Again, in paragraph 41, the position was illuminatingly stated by Mr. Justice M.N. Venkatachaliah (as His Lordship then was). A right to elect, fundamental though it is to democracy is anomalously enough neither a fundamental right nor a common law right. It is pure and simple, a statutory right. So it is the right to be elected. So is the right to dispute an election. Outside of statute, there is no right to elect, no right to be elected and no right to dispute an election. Statutory creations they are and therefore subject to statutory limitation.(See Jyoti Basu and Ors. v. Debi Ghosal and Ors. (1982 (1) SCC 691).

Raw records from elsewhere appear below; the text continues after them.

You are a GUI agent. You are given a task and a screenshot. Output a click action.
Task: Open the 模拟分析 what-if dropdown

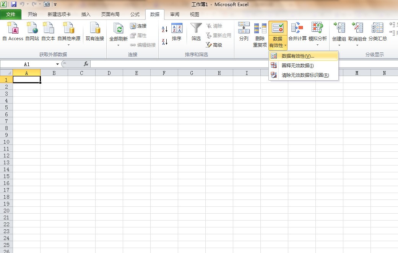pyautogui.click(x=317, y=45)
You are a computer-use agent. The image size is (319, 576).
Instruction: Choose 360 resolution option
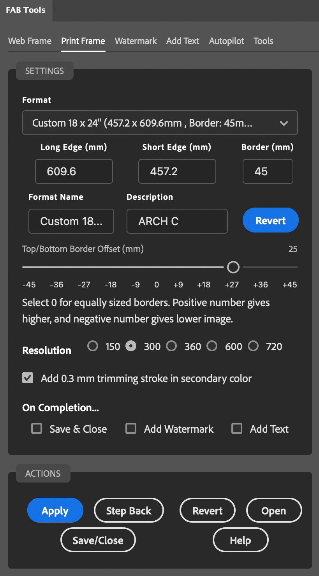click(x=171, y=346)
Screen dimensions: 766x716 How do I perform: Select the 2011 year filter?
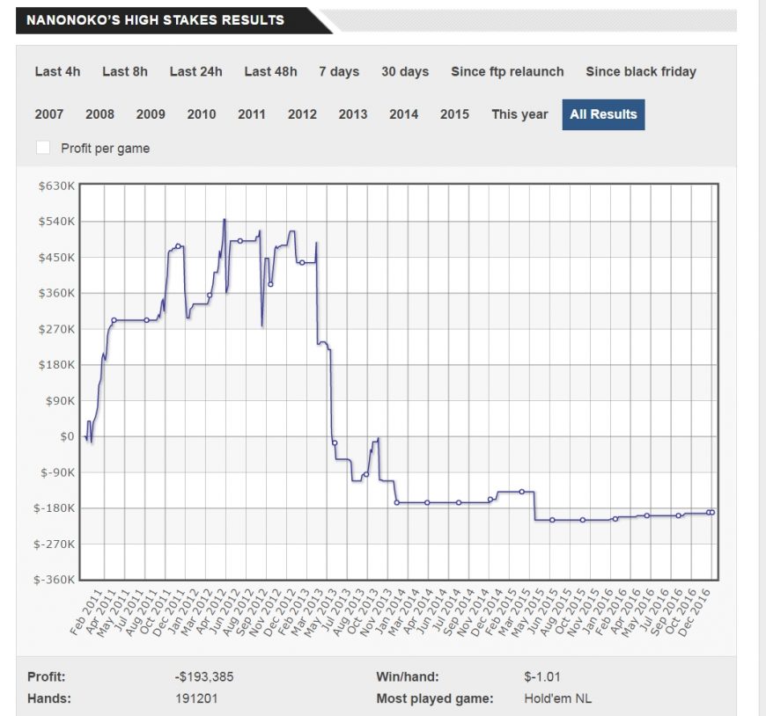[252, 114]
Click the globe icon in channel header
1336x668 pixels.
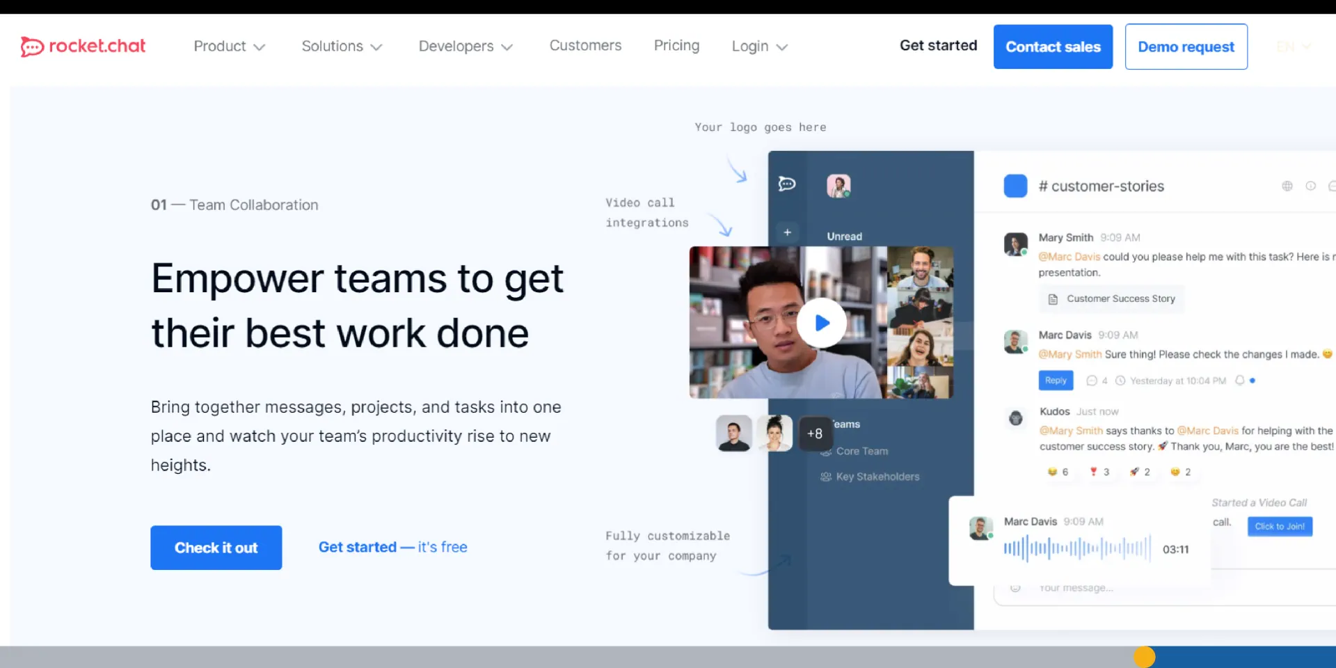[1287, 186]
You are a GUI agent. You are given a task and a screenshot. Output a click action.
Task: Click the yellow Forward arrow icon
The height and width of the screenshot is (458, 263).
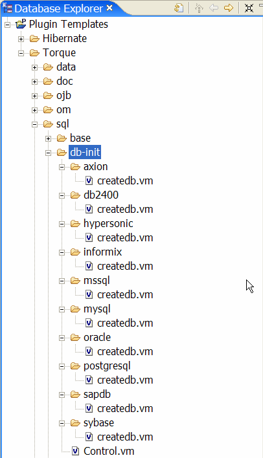(x=229, y=8)
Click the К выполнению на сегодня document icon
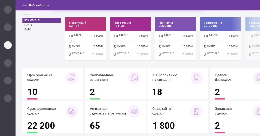 tap(196, 78)
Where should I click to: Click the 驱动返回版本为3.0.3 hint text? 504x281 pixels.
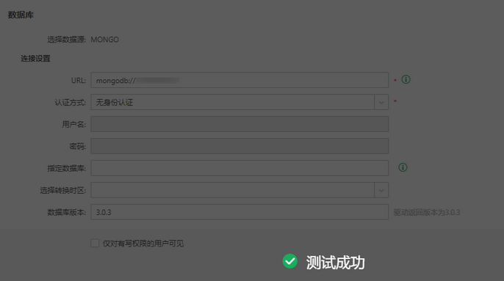tap(427, 212)
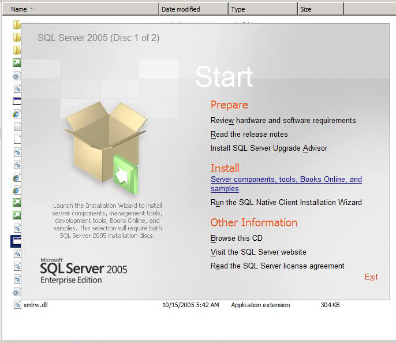Viewport: 396px width, 343px height.
Task: Select the xmlrw.dll file name
Action: pyautogui.click(x=36, y=305)
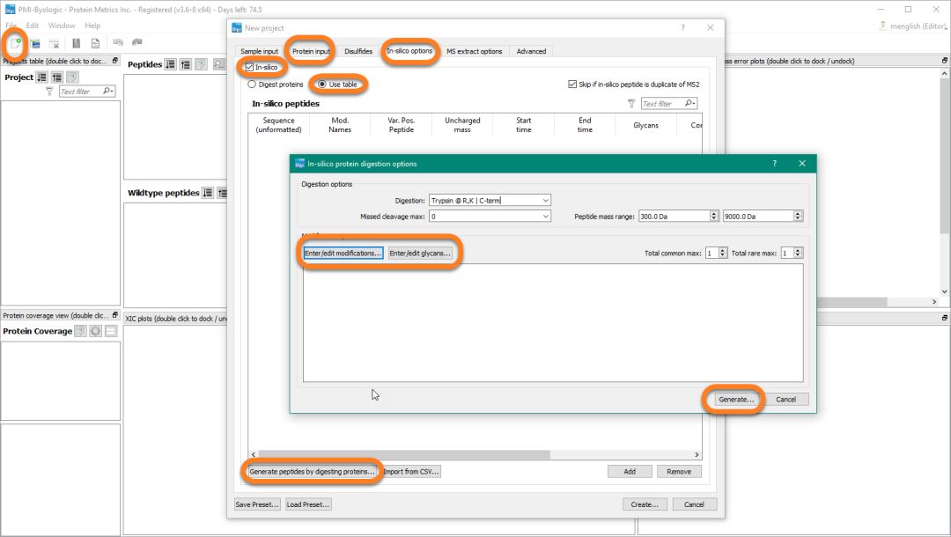Open the search options dropdown in Project text filter
The height and width of the screenshot is (537, 951).
pos(108,92)
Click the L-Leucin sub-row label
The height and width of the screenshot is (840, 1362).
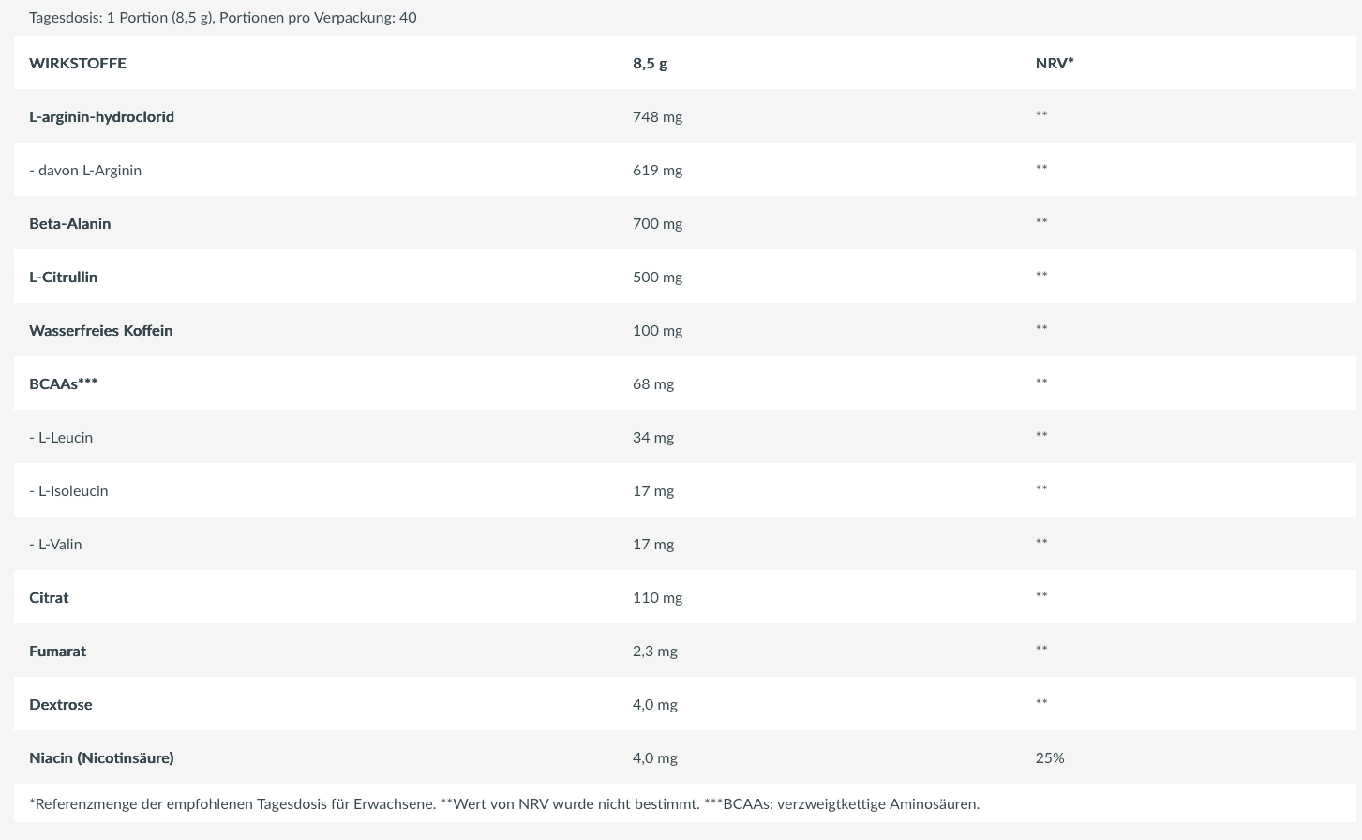61,437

Democracy as noted above is the basic feature of the Constitution. In paragraphs 44 and 49 of Kihoto’s case (supra) it was noted as follows:

"44. But a political party functions on the strength of shared beliefs. Its own political stability and social utility depends on such shared beliefs and concerted action of its Members in furtherance of those commonly held principles. Any freedom of its Members to vote as they please independently of the political party’s declared policies will not only embarrass its public image and popularity but also undermine public confidence in it which, in the ultimate analysis, is its source f sustenance – nay, indeed, its very survival. Intra party debates are of course a different thing. But a public image of disparate stands by Members of the same political party is not looked upon, in political tradition, as a desirable state of things. Griffith and Ryle on Parliament Functions, Practice and Procedure (1989 Edn., p.119) says;

"Loyalty to party is the norm, being based on shared beliefs. A divided party is looked on with suspicion by the electorate. It is natural for Members to accept the opinion of their Leaders and Spokesmen on the wide variety of matters on which those members have no specialist knowledge. Generally Members will accept majority decisions in the party even when they disagree. It is understandable therefore that a Member who rejects the party whip even on a single occasion will attract attention and more criticism than sympathy. To abstain from voting when required by party to vote is to suggest a degree of unreliability. To vote against party is disloyalty. To join with others in abstention or voting with the other side smacks of conspiracy.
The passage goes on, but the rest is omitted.